--- What you are asked to do ---
Write out every line of the records below word for word, leaving out the pictures.

--- Material supplied ---
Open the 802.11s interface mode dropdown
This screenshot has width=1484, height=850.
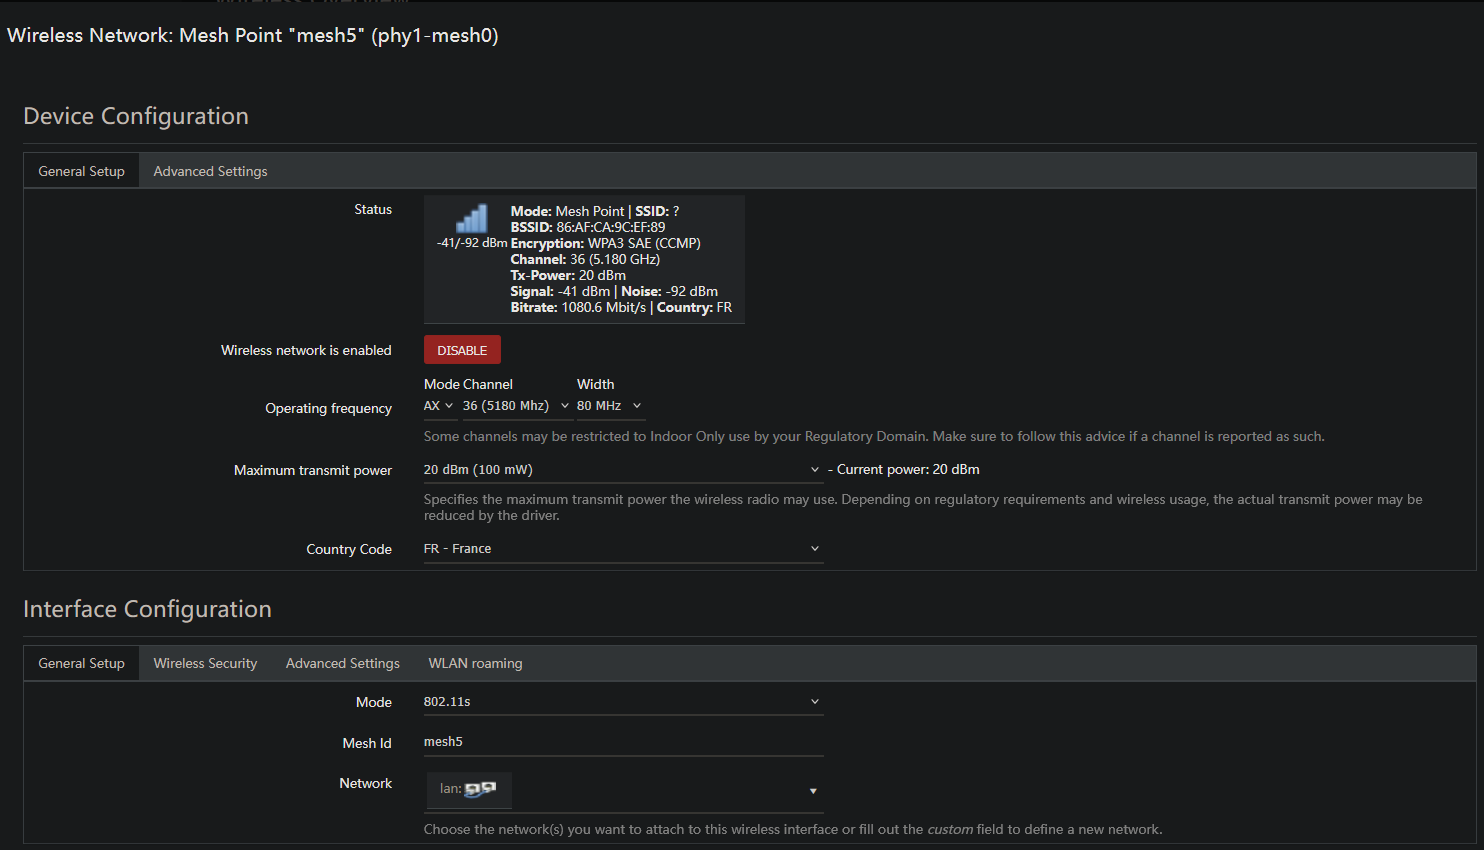click(x=622, y=702)
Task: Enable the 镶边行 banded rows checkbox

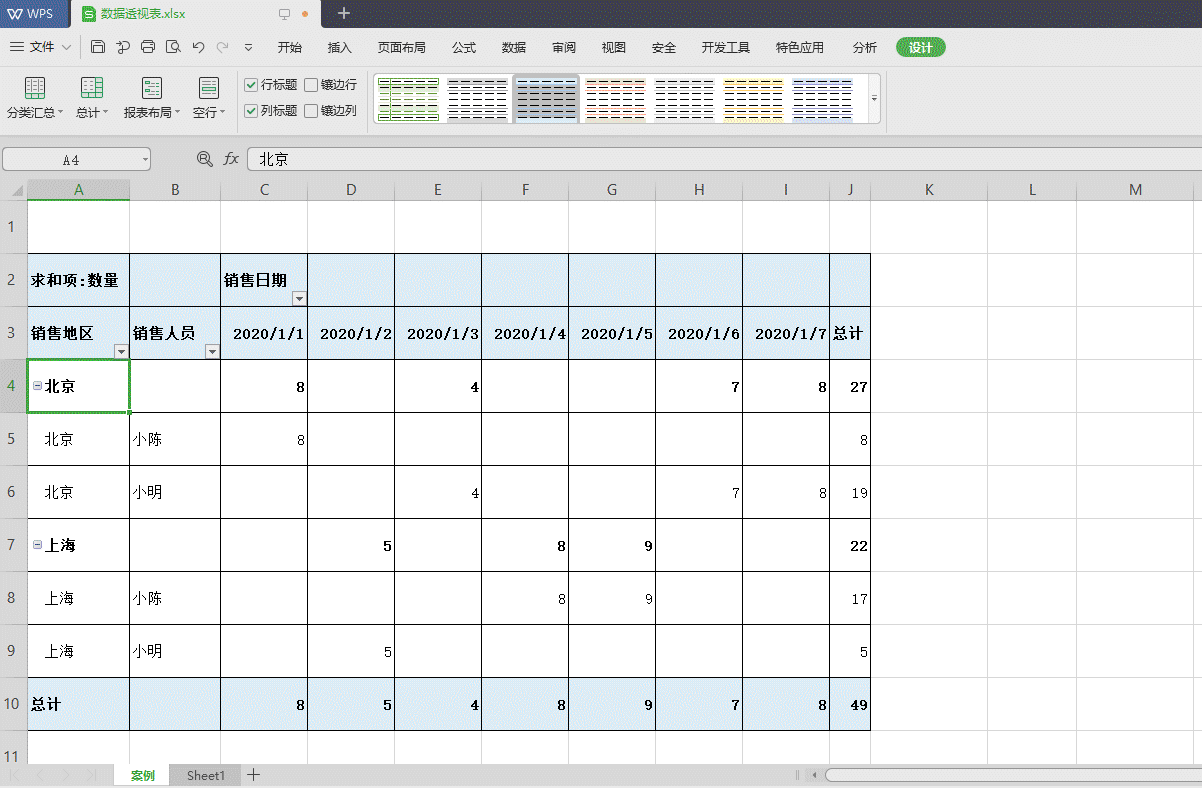Action: (x=313, y=85)
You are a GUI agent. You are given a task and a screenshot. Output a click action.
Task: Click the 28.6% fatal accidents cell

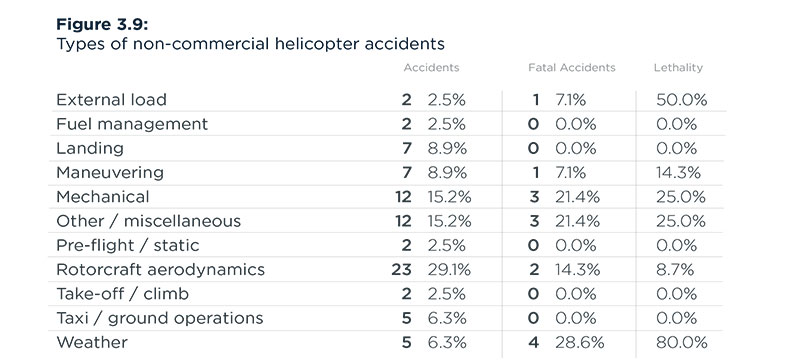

--- Reply to the exercise ---
Open the 802.11s interface mode dropdown
This screenshot has width=1484, height=850.
click(x=622, y=702)
Task: Enable the 镶边行 banded rows checkbox

Action: (x=313, y=85)
You are a GUI agent. You are given a task and a screenshot. Output a click action.
Task: Click the 28.6% fatal accidents cell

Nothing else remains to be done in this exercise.